Recognizing that it is difficult to classify a given decision as being either more-exploratory or more-exploitative without understanding the internal state of the decision maker, our study concerns the consequences of foraging choices rather than how those choices are made. We use two metrics which capture contrasting but complementary facets of exploration. PRT captures speed of exploration (fast vs. slow explorers), whereas choice entropy captures breadth of exploration (broad vs. narrow explorers). Although all foraging agents will invest in both exploration and exploitation, agents tend to maintain fairly consistent positions along a particular EETO continuum5. In any given setting, is not immediately clear where any optimal strategy might be located along an EETO continuum. We hypothesized for the GoM longline fleet that performance might be maximized around intermediate strategies, where the explore–exploit trade-off was more evenly balanced. We found, however, no discernable relationship—either humped or linear—between average payoff and either speed or breadth of exploration during the undisturbed period. This is surprising, given that the motivation for an agent balancing the EETO is generally assumed to be improving long-term performance5.

Given the characteristics of our setting (changing payoffs and portfolio options), the EETO strategies displayed by our study vessels likely span a range of economically viable options and on average there are no long-run gains from changing strategy. The fact that we do not find an optimal strategy in our natural setting is supported by theoretical investigations, which suggest that performance-maximizing EETO strategies are fundamentally unknowable in systems with highly non-stationary rewards2,11. If so, adaptive pressure to develop apparatus capable of optimizing the EETO dilemma would be considerably weakened, although such putative adaptations often motivate optimal foraging hypotheses. However, we cannot completely rule out that our finding is due to a lack of statistical power, although 2494 trips by 106 vessels is a reasonable dataset size.

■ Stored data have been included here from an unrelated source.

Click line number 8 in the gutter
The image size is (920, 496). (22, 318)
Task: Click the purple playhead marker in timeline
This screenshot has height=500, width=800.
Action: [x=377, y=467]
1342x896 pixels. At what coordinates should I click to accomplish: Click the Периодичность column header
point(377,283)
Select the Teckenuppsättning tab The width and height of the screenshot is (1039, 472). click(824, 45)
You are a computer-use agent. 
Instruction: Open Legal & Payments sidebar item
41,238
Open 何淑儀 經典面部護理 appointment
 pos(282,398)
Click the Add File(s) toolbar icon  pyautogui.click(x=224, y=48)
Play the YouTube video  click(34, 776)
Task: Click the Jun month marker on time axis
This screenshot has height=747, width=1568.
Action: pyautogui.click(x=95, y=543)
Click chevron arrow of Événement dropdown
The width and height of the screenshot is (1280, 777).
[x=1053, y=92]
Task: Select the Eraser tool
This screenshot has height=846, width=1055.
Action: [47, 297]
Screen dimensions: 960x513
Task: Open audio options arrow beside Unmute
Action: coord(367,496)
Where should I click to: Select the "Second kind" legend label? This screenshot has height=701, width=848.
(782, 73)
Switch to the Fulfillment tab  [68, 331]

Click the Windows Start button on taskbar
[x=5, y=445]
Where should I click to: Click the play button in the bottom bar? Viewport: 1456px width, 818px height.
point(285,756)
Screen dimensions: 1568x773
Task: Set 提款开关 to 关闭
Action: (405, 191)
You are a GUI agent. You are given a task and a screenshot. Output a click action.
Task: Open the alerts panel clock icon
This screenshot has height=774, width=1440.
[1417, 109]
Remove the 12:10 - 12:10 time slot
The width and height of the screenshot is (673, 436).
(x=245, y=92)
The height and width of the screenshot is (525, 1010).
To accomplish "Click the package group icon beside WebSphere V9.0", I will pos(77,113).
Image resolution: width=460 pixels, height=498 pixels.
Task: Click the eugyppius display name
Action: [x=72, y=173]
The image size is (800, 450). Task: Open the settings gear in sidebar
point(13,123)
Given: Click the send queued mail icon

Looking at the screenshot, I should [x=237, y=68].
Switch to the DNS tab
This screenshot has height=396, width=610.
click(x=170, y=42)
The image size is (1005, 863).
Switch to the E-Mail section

During the closure, however, we go on to find that both faster and broader explorers experienced less adverse performance deviances, indicating that a history of exploration may deliver benefits during periods of disturbance. Broad explorers were also more likely than narrow explorers to continue fishing, leading to an increase in the mean choice entropy of the fleet (Fig. 3b). Fast explorers, on the other hand, were no more likely than slow explorers to continue fishing during the closure, as indicated by the lack of any significant change in the mean PRT of the fleet (Fig. 3c). The contrasting results from our two metrics highlight the benefits of considering multiple aspects of exploration when investigating the EETO.

A parsimonious interpretation of why broad explorers were more likely to continue fishing is that investment in exploration provides agents with spatially diverse and updated information on resource distribution and dynamics, allowing them to select from a wider pool of alternatives when their preferred grounds are suddenly closed. In the context of the multi-armed-bandit problem, the closure of fishing grounds is analogous to the removal of bandit machines from the portfolio of available options. Although the machine-removal paradigm does not seem to be commonly employed in bandit trials involving human subjects, it would be interesting to know if human EETO mediation is better adapted to buffering such disturbances than to maximizing performance efficiency, given that optimal (or even near-optimal) strategies may be unknowable. In certain fisheries, social networks have been shown to have impacts on fishing behavior23. In the context of our study, social networks may diminish the value of personal information held by more-exploratory captains if the information is shared during disturbances, which would erode any putative gains from being more exploratory. We found, however, a significant benefit to investing in exploration irrespective of whether or how information is shared within networks. It is of course possible that social networks are weak within our study system, but other hypotheses are possible. For example, the diminishing benefit observed in more-exploratory vessels may have resulted from the diffusion of information through social networks. It is also plausible that disturbance changes the value of information within fishing social networks, and information that was openly shared during times of stability may become more guarded. It would be interesting to know whether the subsequent introduction of Individual Fishing Quotas (IFQs) has fundamentally altered the value of social information within the GoM bottom longline fleet, and whether more-exploratory vessels will continue to benefit during future disturbances now that the ‘race to fish’ has dissipated29.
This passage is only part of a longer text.